Waymo's new model benchmarks robotaxi performance against human drivers

In a January incident, Waymo's previous simulation model claimed an attentive human driver would have impacted a child at 14 mph, while its robotaxi hit the child at 6 mph.

SR
Sofia Reyes

June 10, 2026 · 3 min read

Waymo robotaxi on a city street with a holographic display comparing its performance to a human driver.

In a January incident, Waymo's previous simulation model claimed an attentive human driver would have impacted a child at 14 mph, while its robotaxi hit the child at 6 mph. The stark contrast in outcomes (14 mph vs 6 mph) reveals the critical difference when autonomous systems confront sudden, real-world hazards, demanding sharper benchmarks for robotaxi performance.

However, Waymo is releasing an open-source model for transparency and benchmarking. The inherent complexity of simulating human behavior, combined with past internal claims, raises questions about its definitive impact on public trust.

Based on Waymo's push for a standardized, open-source human behavior model, the autonomous vehicle industry appears likely to gain a new tool for demonstrating safety, potentially accelerating public acceptance and regulatory pathways, provided the model withstands independent validation.

Introducing the Reference Driver: A New Benchmark for Robotaxi Safety

Waymo has developed the Reference Driver (ReD), a new computer model designed to benchmark robotaxi performance against human drivers, according to TechCrunch. This framework, introduced with TU Delft, specifically simulates human decision-making in critical pre-collision scenarios, focusing on split-second crash avoidance, according to Mezha.

Crucially, Waymo is making the ReD model open source and publicly available, according to The Verge. Waymo's decision to make the ReD model open source and publicly available shifts the industry from internal, potentially biased safety claims to a transparent, externally verifiable approach. The implication is clear: true public trust demands more than self-reported statistics; it requires a shared, auditable standard for safety validation, potentially setting a new precedent for regulatory acceptance.

Benchmarking Against Human Performance: Incidents and Overall Safety Records

The January incident, where Waymo's previous model suggested a human driver would have hit a child at 14 mph compared to the robotaxi's 6 mph impact, according to TechCrunch, starkly illustrates the challenge. This single event, while simulated, reveals the difficulty in definitively proving safety in complex, real-world scenarios, where public perception often outweighs statistical averages.

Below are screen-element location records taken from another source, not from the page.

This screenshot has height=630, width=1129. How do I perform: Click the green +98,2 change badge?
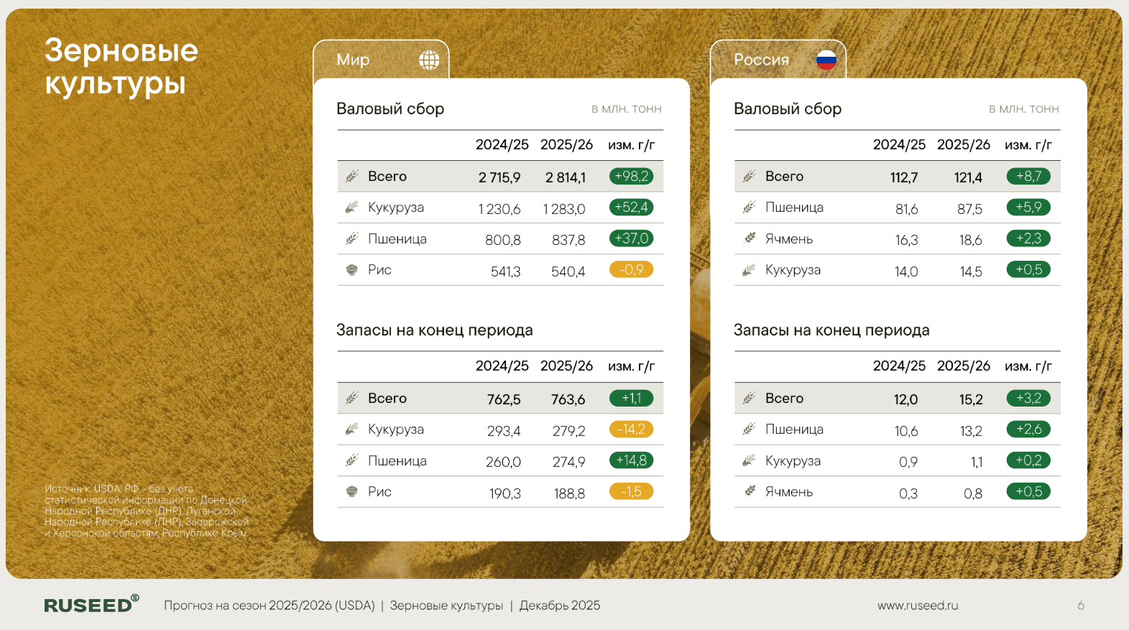631,176
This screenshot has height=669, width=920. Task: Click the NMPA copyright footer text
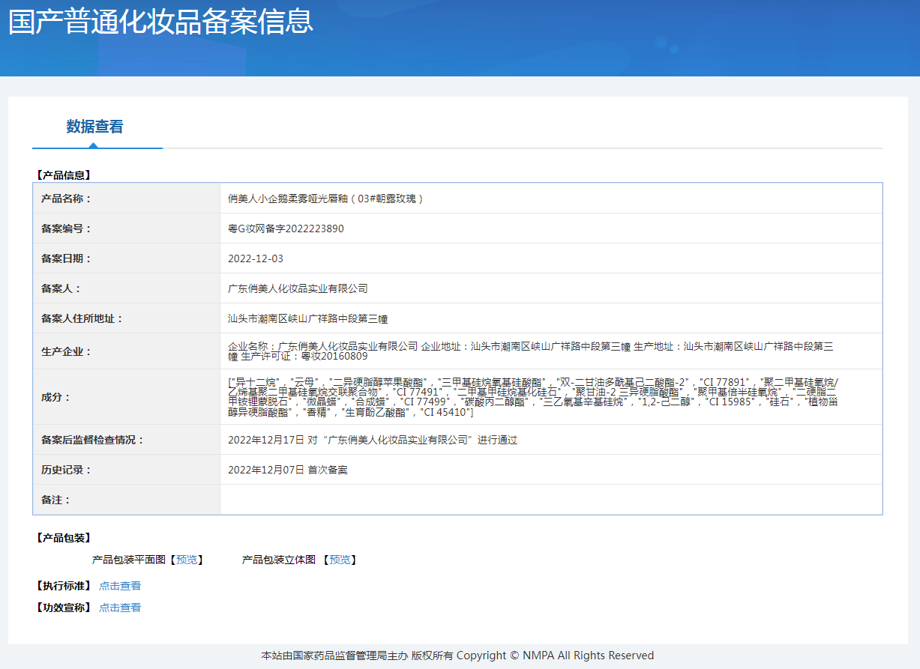(457, 656)
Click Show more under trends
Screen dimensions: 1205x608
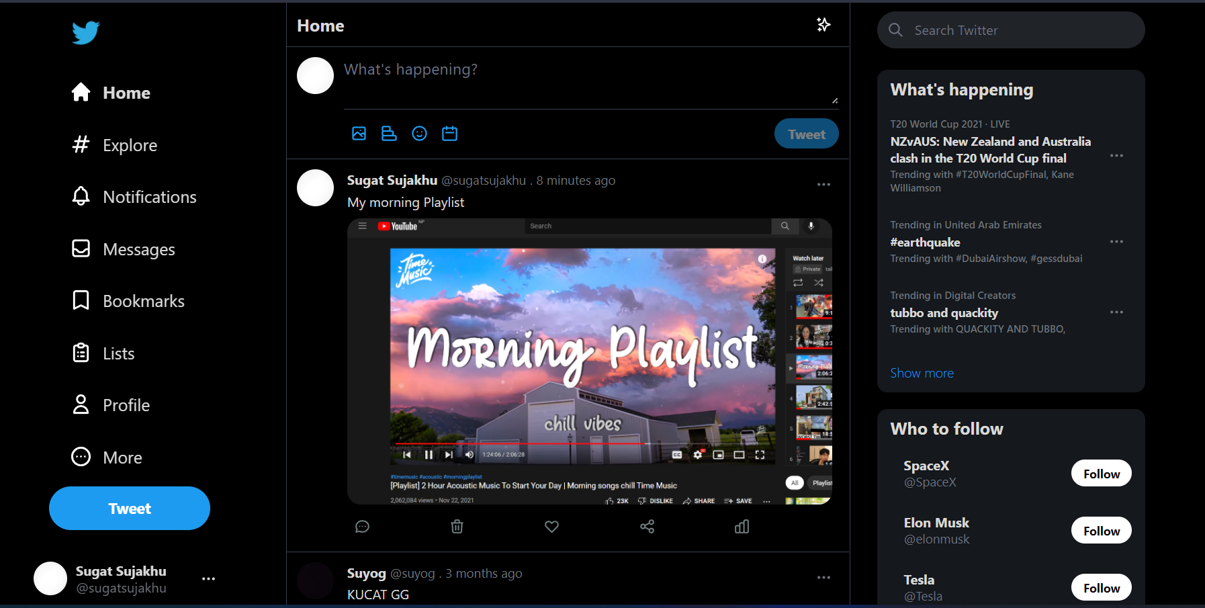click(x=922, y=373)
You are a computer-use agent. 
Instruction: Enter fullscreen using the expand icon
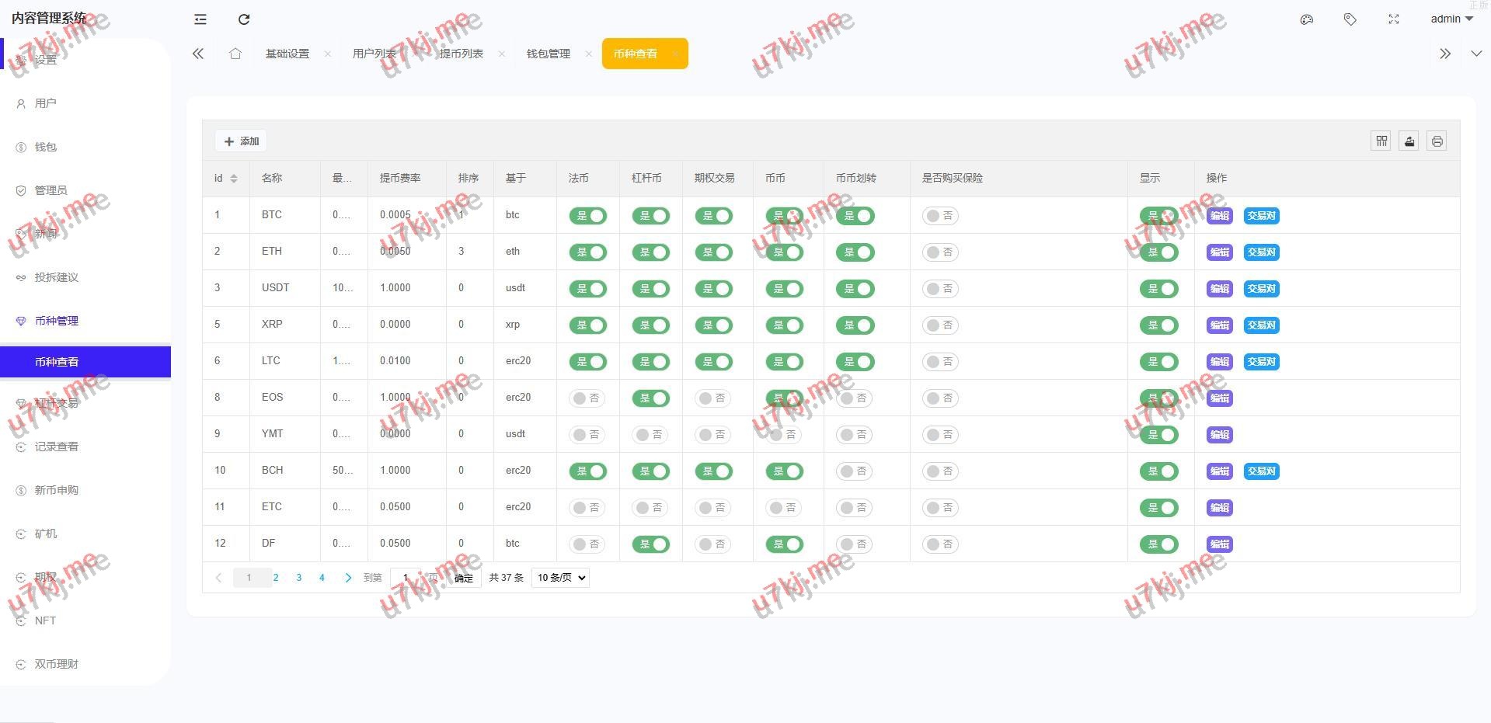coord(1394,19)
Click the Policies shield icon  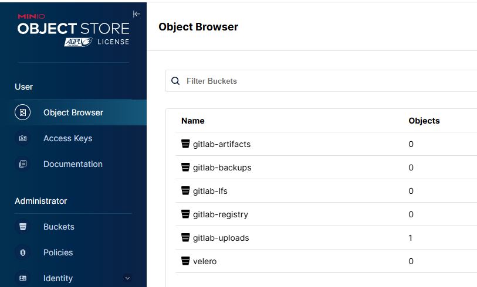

Broader data offers a different perspective. Waymo robotaxis average 2.1 police-reported crashes per million miles, significantly lower than the 4.68 per million miles for human drivers, according to Crypto Briefing. Waymo's internal data further supports this, reporting human drivers average 4.85 police-reported crashes per million miles, indicating a 57% reduction for the Waymo Driver, according to Waymo. These figures, despite a slight discrepancy between external and internal reports, consistently position robotaxis as statistically safer by traditional crash metrics. However, the true test lies not just in reducing overall incidents, but in demonstrating superior performance in the most challenging, unexpected situations that erode public trust.

The operational environment also matters. San Francisco, for instance, recorded 5.55 injury-reported incidents per million miles, roughly three times higher than the national average, according to Waymo. San Francisco's elevated baseline of 5.55 injury-reported incidents per million miles in dense urban settings means robotaxis must not only outperform human drivers but also navigate a higher-risk landscape. The industry's ongoing challenge is to translate this statistical superiority into undeniable public confidence, especially when specific, high-profile pre-collision events dominate headlines.

If the Reference Driver model withstands rigorous independent validation, it appears likely to standardize safety benchmarks across the autonomous vehicle industry, potentially accelerating regulatory approval and public acceptance for robotaxis.